Il cervello, organo endocrino, in questi stadi, meditativo e di rilassamento, produce endorfine le quali riducono gli stadi del dolore legati alla quotidianità e quindi allo stress.
Per raggiungere questo stato psico-fisico dovremmo dedicarci alla nostra persona, vivere il presente e sentire il nostro respiro cullarsi nell’acqua.

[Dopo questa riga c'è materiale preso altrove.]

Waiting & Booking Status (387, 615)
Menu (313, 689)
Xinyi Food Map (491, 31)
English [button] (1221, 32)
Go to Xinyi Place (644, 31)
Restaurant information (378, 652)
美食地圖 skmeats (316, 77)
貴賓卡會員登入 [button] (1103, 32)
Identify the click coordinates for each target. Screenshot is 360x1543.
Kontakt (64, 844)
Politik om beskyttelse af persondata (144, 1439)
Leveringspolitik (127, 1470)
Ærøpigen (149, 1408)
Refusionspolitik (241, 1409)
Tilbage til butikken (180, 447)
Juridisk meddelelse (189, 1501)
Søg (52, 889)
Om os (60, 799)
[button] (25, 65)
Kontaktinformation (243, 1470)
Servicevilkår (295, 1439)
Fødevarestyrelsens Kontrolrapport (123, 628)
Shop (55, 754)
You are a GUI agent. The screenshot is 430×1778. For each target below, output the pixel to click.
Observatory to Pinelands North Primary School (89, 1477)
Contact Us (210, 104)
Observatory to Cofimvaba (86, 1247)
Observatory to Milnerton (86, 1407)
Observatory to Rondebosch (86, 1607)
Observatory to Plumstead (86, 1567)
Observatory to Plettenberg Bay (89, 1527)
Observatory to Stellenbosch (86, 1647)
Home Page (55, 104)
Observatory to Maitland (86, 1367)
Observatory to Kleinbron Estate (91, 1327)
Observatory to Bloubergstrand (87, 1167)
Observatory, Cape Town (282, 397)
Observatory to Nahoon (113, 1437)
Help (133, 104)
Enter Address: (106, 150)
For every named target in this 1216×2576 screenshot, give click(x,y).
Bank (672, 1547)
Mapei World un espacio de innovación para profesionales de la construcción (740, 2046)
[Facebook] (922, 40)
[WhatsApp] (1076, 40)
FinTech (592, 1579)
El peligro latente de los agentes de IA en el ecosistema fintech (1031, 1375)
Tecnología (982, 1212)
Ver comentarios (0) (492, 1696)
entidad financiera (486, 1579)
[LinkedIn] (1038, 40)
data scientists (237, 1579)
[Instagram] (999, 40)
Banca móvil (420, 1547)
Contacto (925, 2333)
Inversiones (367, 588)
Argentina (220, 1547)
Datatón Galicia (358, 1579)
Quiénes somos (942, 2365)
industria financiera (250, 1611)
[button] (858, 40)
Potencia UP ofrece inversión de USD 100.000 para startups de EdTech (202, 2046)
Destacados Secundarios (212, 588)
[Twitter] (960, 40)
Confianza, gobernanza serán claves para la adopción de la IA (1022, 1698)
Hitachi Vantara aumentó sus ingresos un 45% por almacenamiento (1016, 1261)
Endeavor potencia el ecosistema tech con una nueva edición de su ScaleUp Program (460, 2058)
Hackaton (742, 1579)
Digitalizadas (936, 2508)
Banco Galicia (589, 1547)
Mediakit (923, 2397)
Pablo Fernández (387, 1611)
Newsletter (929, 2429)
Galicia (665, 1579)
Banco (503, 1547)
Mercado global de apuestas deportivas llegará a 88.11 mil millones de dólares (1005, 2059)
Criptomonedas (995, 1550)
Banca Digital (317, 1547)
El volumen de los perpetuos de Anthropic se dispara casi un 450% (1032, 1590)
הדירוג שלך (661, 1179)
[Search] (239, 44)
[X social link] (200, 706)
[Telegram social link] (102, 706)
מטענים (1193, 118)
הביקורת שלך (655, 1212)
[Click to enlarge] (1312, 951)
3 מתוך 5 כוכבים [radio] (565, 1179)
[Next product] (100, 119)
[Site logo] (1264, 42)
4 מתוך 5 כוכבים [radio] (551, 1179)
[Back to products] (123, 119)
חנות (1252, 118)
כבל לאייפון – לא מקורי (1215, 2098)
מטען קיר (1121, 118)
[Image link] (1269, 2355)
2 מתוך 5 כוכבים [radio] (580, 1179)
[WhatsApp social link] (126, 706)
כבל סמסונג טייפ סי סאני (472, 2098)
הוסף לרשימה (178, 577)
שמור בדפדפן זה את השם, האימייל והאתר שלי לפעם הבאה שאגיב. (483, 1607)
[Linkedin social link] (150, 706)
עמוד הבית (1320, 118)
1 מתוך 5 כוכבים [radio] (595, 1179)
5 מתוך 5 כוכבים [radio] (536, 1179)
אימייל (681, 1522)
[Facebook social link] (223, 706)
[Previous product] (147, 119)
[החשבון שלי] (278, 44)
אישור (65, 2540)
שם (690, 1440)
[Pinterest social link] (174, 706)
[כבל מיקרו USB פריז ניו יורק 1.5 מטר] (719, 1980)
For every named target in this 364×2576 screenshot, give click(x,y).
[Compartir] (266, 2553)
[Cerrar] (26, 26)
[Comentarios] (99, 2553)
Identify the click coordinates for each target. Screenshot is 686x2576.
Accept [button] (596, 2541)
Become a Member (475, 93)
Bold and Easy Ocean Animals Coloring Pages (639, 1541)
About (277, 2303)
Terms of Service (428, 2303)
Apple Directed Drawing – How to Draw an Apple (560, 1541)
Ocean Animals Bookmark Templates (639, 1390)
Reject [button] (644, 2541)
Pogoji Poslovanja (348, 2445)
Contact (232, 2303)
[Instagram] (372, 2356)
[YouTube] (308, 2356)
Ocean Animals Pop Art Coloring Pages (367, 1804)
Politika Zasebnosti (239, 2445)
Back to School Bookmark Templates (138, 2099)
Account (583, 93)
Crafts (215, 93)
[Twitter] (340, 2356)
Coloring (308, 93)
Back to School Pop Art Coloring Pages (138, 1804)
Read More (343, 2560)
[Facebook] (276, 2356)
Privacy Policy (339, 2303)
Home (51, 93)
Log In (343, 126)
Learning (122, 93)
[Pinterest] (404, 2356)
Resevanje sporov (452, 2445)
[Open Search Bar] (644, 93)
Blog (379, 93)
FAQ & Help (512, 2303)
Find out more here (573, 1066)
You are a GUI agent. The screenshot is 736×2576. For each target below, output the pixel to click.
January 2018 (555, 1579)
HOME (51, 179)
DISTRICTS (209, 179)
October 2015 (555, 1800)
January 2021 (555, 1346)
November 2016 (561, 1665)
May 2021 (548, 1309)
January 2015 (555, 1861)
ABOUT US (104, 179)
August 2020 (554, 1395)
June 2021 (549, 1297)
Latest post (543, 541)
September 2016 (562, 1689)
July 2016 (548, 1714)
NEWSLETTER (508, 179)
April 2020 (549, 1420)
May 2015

La società di oggi impedisce il contatto con la nostra persona fino a subirla passivamente, innescando tutte quelle strategie compensatorie che a lungo andare diventano automatismi sbagliati che portano ad un disequilibrio generale.
Riacquisire la padronanza del respiro, tramite l’elemento acqua, arreca uno stato di rilassamento generale, una stimolazione della circolazione linfatica e di conseguenza si alleviano i dolori e le tensioni muscolari per effetto miorilassante ,aiutando tutte quelle problematiche tipiche del mal di schiena.
Oggi è possibile raggiungere questi stadi ottimali per il nostro organismo tramite i bagni termali, il Watsu e più attivamente il nuoto.